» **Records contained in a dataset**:
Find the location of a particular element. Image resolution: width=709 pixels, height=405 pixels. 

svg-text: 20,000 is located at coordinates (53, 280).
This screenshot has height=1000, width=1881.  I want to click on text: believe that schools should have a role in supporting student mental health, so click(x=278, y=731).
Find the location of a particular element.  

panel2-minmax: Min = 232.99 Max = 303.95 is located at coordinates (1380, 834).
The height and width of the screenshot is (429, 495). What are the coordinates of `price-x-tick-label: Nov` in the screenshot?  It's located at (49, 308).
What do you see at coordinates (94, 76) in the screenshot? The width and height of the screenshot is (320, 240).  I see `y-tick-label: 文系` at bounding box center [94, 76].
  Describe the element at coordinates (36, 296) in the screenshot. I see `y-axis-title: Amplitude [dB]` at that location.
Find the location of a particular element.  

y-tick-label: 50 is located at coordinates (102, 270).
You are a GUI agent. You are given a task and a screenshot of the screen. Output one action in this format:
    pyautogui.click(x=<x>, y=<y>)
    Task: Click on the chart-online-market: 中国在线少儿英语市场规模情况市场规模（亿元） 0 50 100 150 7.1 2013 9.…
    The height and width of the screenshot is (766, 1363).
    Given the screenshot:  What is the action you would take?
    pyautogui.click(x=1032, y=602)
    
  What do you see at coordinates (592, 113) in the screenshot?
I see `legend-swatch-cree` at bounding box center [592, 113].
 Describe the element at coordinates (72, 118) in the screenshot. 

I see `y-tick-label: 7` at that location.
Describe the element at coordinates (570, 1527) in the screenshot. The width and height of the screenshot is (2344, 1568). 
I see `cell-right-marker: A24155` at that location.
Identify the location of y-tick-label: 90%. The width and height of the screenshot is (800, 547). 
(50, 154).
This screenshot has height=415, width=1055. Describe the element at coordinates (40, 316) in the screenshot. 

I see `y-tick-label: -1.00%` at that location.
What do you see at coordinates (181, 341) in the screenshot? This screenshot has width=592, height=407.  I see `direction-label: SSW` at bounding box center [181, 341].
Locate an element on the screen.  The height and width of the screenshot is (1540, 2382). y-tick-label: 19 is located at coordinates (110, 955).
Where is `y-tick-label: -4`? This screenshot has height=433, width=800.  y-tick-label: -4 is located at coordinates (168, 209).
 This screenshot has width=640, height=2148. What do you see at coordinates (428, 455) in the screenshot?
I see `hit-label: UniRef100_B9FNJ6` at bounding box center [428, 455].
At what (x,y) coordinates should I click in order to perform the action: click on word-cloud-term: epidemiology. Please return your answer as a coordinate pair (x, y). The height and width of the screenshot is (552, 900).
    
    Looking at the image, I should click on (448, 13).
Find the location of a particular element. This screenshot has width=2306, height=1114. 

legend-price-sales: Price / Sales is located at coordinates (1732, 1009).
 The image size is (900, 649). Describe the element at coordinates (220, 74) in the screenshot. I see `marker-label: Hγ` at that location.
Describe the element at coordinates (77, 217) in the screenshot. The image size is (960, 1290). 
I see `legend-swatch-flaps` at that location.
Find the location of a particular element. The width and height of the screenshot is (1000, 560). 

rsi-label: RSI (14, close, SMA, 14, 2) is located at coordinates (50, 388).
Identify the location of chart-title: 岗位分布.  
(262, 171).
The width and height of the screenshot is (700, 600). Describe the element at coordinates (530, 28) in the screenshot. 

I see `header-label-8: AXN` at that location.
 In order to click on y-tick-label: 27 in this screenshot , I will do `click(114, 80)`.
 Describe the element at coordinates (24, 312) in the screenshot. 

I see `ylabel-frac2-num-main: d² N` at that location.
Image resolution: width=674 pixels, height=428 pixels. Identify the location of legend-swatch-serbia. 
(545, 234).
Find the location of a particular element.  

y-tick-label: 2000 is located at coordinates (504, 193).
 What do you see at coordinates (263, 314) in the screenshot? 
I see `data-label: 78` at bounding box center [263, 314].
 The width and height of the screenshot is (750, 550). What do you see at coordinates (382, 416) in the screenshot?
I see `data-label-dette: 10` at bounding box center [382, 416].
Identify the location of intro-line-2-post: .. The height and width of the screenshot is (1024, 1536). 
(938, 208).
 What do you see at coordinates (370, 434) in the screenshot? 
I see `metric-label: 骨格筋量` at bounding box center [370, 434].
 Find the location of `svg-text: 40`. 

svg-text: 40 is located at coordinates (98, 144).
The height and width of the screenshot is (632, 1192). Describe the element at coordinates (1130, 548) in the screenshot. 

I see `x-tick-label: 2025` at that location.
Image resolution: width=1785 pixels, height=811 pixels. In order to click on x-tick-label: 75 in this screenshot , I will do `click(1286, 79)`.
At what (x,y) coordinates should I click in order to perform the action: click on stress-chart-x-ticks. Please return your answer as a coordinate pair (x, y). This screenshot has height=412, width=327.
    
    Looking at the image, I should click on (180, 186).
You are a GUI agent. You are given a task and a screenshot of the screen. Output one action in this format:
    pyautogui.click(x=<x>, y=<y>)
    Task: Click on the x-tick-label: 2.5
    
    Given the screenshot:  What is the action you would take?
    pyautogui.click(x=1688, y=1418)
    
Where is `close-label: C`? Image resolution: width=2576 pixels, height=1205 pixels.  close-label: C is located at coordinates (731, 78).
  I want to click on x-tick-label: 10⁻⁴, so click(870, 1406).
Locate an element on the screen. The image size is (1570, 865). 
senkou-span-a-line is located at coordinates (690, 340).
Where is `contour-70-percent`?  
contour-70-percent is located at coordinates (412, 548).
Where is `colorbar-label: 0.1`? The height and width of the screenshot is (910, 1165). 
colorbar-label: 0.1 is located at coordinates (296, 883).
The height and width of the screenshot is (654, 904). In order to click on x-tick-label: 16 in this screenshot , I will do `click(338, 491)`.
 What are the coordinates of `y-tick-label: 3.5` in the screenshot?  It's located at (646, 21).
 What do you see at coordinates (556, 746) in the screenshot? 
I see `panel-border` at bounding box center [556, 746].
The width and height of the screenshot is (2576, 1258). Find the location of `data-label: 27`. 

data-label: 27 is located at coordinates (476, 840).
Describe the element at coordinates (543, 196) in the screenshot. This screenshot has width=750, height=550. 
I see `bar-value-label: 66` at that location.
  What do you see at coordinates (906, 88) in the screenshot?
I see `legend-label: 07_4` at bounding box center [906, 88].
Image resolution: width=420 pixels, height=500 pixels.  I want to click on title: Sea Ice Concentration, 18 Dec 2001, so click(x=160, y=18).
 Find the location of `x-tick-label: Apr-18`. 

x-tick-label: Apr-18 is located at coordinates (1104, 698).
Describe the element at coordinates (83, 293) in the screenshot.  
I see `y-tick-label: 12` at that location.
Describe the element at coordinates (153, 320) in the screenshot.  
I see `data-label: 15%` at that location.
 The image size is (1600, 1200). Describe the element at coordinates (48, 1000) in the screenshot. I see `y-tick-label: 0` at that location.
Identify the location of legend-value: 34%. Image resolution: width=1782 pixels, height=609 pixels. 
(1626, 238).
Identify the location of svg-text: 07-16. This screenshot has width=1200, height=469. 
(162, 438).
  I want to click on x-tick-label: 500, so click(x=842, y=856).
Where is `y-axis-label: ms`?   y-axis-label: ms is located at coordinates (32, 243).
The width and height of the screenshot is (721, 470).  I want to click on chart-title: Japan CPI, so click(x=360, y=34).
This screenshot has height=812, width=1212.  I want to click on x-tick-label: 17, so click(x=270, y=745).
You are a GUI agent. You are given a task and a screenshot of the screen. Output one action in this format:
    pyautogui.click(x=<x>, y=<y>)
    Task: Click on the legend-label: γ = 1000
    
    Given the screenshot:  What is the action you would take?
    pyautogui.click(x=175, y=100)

» **EXERCISE**:
Report every line of the material above that contains the string "text".

» **ANSWER AREA**:
svg-text: 20,000 is located at coordinates (53, 280).
This screenshot has height=1000, width=1881.  I want to click on text: believe that schools should have a role in supporting student mental health, so click(x=278, y=731).
 Find the location of `svg-text: 40`. 
svg-text: 40 is located at coordinates (98, 144).
Identify the location of svg-text: 07-16. This screenshot has width=1200, height=469. 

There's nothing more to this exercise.